O cansaço é um ator silencioso. Depois de um ciclo longo da CDU, há quem queira virar a página não por ideologia, mas por exaustão. A promessa socialista de Carlos Zorrinho vive dessa vontade de mudança serena, quase administrativa, que não dramatiza, mas reorganiza. O risco do PS é o de qualquer promessa de viragem feita por quem chega de fora da máquina municipal: a cidade quer resultados com calendário, quer ver, em poucos meses, sinais palpáveis nas frentes que lhe doem. Só isso transforma um desejo numa maioria.

Do lado da CDU, João Oliveira carrega um legado e uma identidade que marcam Évora há décadas. Não basta invocar a obra ou a coerência programática, é preciso reconquistar a imaginação dos indecisos com uma ideia simples e mobilizadora de futuro próximo. A continuidade só é virtuosa quando prova que aprendeu com as falhas. Entre as prioridades, duas contam mais do que muitas promessas vistosas: espaço público cuidado e execução sem atrasos do que já foi assumido. Se a CDU fizer sentir que ainda é a melhor guardiã do quotidiano, pode surpreender os que a dão por descontada.

A coligação PSD/CDS-PP/PPM, com Henrique Sim-Sim à cabeça, representa a ambição de transformar uma vaga nacional em utilidade local. Há aqui um teste de maturidade à direita clássica: menos frase, mais serviço. Évora não pede reformas ideológicas, pede eficácia, previsibilidade, gestão com prazos e contas claras. Esta coligação só se torna alternativa real se convencer as pessoas de que tem uma equipa que conhece a cidade rua a rua e que sabe onde é preciso intervir já.

O Chega entra nesta história pela porta do desconforto. É a candidatura que melhor percebeu a gramática da irritação diária e a traduziu em imagens simples: lixo por recolher, buracos, promessas de auditorias. Há aqui inteligência tática, mas também um risco evidente. Governar um concelho não é um gesto de indignação, é uma rotina de decisão informada e de mediação paciente. A surpresa Chega só se materializa se os partidos maiores lhe oferecerem, por erro próprio, a matéria-prima que alimenta a raiva. Caso contrário, a energia do protesto tende a perder fôlego quando confrontada com a liturgia da gestão.

As restantes candidaturas lembram algo essencial. Uma autarquia vive do detalhe, da persistência, do trabalho de formiga que não aparece em outdoors. A independência pragmática, a esquerda que insiste no reforço de equipas e na digitalização, a voz liberal que reclama processos simples e objetivos mensuráveis, tudo isto tem menos luz, mas pode decidir uma governação sem maioria. A pluralidade não é ruído, é um convite à exigência.

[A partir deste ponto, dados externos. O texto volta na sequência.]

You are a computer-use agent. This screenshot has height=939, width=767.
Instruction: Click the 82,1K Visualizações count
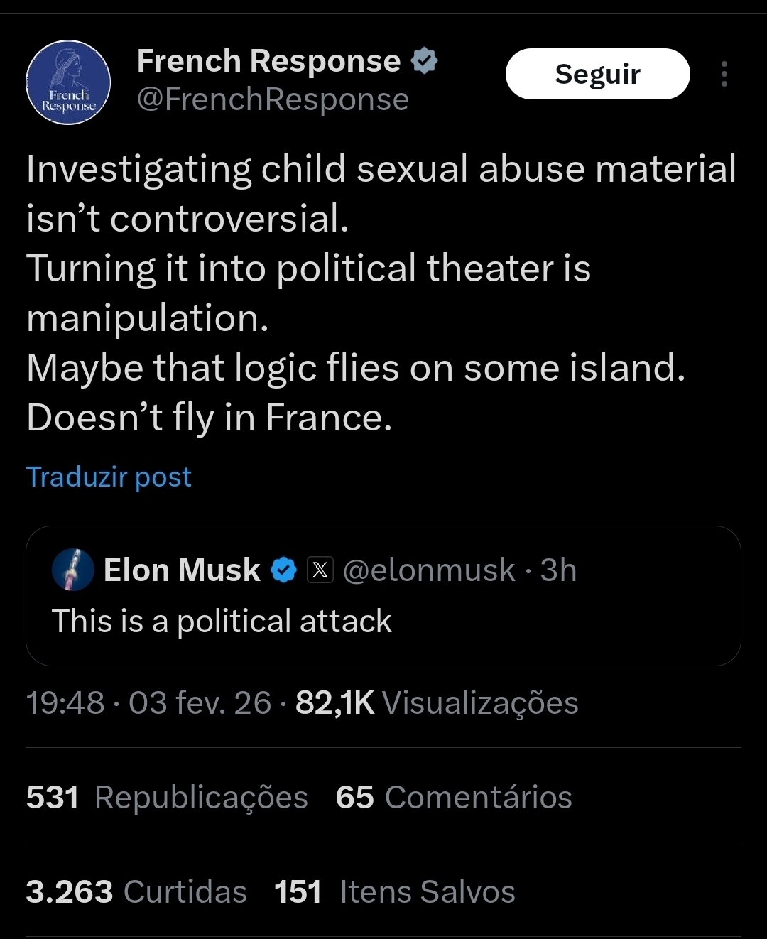pyautogui.click(x=436, y=703)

Se tirarmos a espuma, ficam quatro critérios pelos quais um eborense decide o seu voto. Primeiro, limpeza e conservação do espaço público, que é onde se mede a dignidade de uma cidade. Segundo, execução rigorosa dos grandes dossiês que já estão no terreno, sem desculpas e sem derrapagens. Terceiro, transparência financeira, com planos credíveis e escrutínio regular, porque a confiança multiplica recursos. Quarto, habitação e mobilidade pensadas para fixar gente, sobretudo jovens e famílias que trabalham no concelho e não querem abdicar de viver nele.

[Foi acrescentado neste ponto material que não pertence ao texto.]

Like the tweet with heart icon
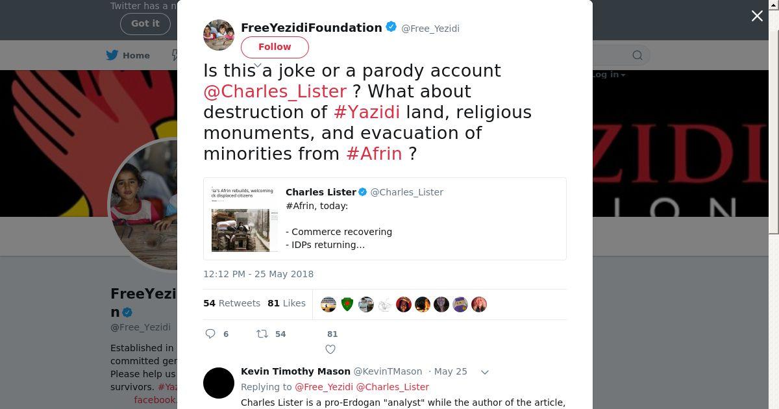 click(x=330, y=349)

O desfecho provável é um executivo sem maioria absoluta, que exigirá humildade política e contratos de confiança com quem não pensa igual. A reconquista do PS precisa de uma promessa de 100 dias que não seja retórica. A resistência da CDU depende de uma mobilização fina e de sinais de correção imediata onde a cidade se sente mais desprotegida. A ambição da AD joga-se na capacidade de traduzir discurso em método e equipa. A surpresa Chega, se chegar, virá menos de si e mais da incapacidade alheia de dar respostas simples a problemas simples.

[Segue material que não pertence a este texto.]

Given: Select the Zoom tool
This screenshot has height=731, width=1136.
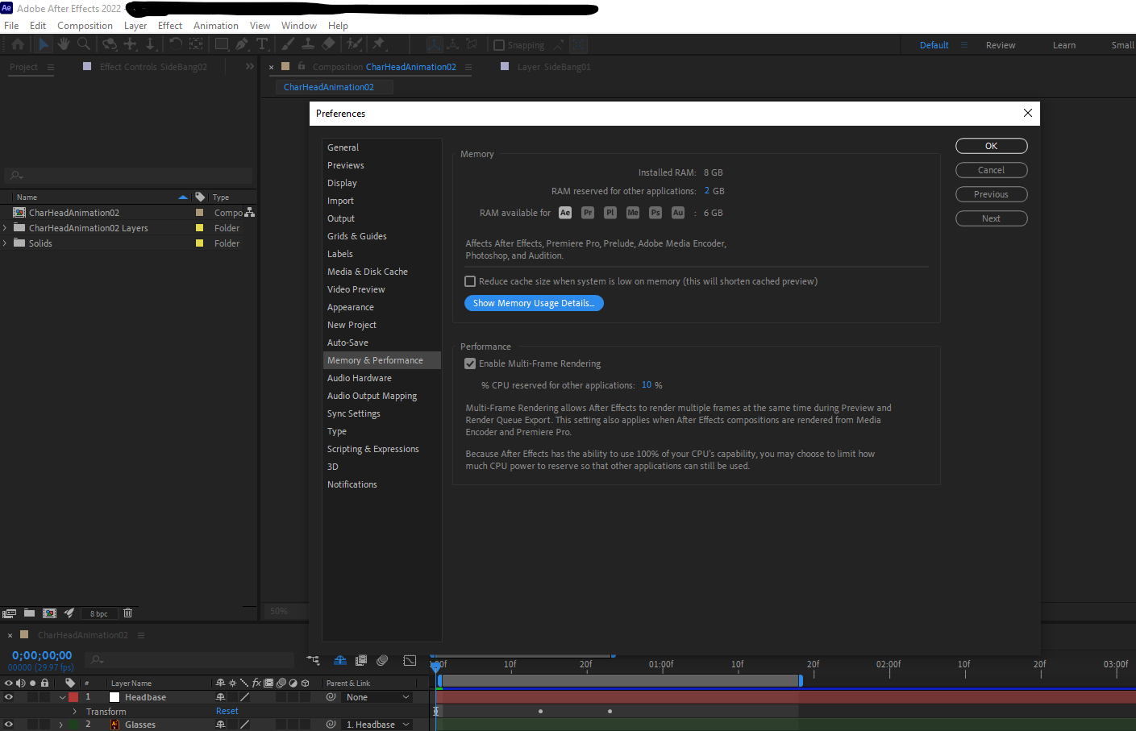Looking at the screenshot, I should pos(84,44).
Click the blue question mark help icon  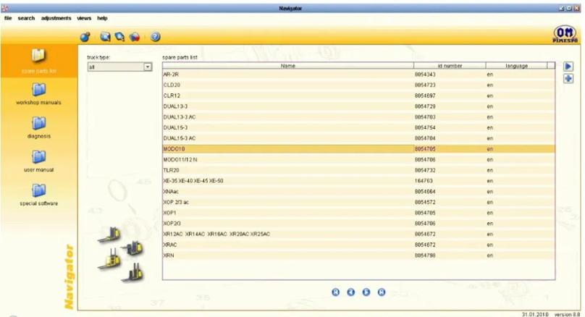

No fim, a política volta sempre ao essencial. Uma cidade feliz não é a que tem a melhor frase, é a que tem o camião do lixo a horas, a vala tapada antes de chover, o telefone atendido quando se liga para a câmara. Évora não pede milagres, pede cuidado. No domingo, cada voto é uma pequena declaração de amor à cidade, dita sem alarde. A resposta à pergunta inicial não virá de um grito, virá da soma de muitas vontades calmas que sabem distinguir barulho de trabalho. E isso, em democracia, continua a ser a única surpresa que interessa.